START Selected text

Psychologists are uncovering the surprising influence of geography on our reasoning, behaviour, and sense of self.
As Horace Capron first travelled through Hokkaido in 1871, he searched for a sign of human life among the vast prairies, wooded glades and threatening black mountains. “The stillness of death reigned over this magnificent scene,” he later wrote. “Not a leaf was stirred, not the chirping of a bird or a living thing.” It was, he thought, a timeless place, straight out of pre-history.
“How amazing it is that this rich and beautiful country, the property of one of the oldest and most densely populated nations of the world… should have remained so long unoccupied and almost as unknown as the African deserts,” he added.
This was Japan’s frontier – its own version of the American ‘Wild West’. The northernmost of Japan’s islands, Hokkaido was remote, with a stormy sea separating it from Honshu. Travellers daring to make the crossing would have then had to endure the notoriously brutal winters, rugged volcanic landscape and savage wildlife. And so the Japanese government had largely left it to the indigenous Ainu people, who survived through hunting and fishing.

END Selected text
START Records

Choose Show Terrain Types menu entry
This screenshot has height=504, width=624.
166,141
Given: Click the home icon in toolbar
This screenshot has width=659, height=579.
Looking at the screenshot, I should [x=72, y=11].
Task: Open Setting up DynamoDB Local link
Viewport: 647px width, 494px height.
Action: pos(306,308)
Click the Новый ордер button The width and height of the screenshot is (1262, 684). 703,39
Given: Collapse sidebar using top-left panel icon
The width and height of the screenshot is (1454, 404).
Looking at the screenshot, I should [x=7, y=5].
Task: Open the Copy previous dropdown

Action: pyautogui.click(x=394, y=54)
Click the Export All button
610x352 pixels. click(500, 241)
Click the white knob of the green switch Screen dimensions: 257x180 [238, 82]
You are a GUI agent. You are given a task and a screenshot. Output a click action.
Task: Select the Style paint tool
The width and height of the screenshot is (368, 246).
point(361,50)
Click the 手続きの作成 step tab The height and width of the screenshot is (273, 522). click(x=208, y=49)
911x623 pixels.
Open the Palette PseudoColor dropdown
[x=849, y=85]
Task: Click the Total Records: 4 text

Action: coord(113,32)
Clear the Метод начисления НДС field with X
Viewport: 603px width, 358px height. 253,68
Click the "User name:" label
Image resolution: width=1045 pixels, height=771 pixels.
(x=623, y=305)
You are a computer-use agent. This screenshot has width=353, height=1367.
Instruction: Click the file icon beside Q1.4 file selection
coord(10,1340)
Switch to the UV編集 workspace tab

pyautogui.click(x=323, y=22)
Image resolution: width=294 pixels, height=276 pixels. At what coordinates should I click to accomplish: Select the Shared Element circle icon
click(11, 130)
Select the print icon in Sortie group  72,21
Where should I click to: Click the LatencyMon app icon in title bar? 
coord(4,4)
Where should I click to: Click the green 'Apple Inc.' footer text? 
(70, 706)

END Records

## Assignment
Copy out word for word the stretch of the Hokkaido passage from "This was Japan’s" through "hunting and fishing.". Work from the Hokkaido passage alone.

## Response to this task
This was Japan’s frontier – its own version of the American ‘Wild West’. The northernmost of Japan’s islands, Hokkaido was remote, with a stormy sea separating it from Honshu. Travellers daring to make the crossing would have then had to endure the notoriously brutal winters, rugged volcanic landscape and savage wildlife. And so the Japanese government had largely left it to the indigenous Ainu people, who survived through hunting and fishing.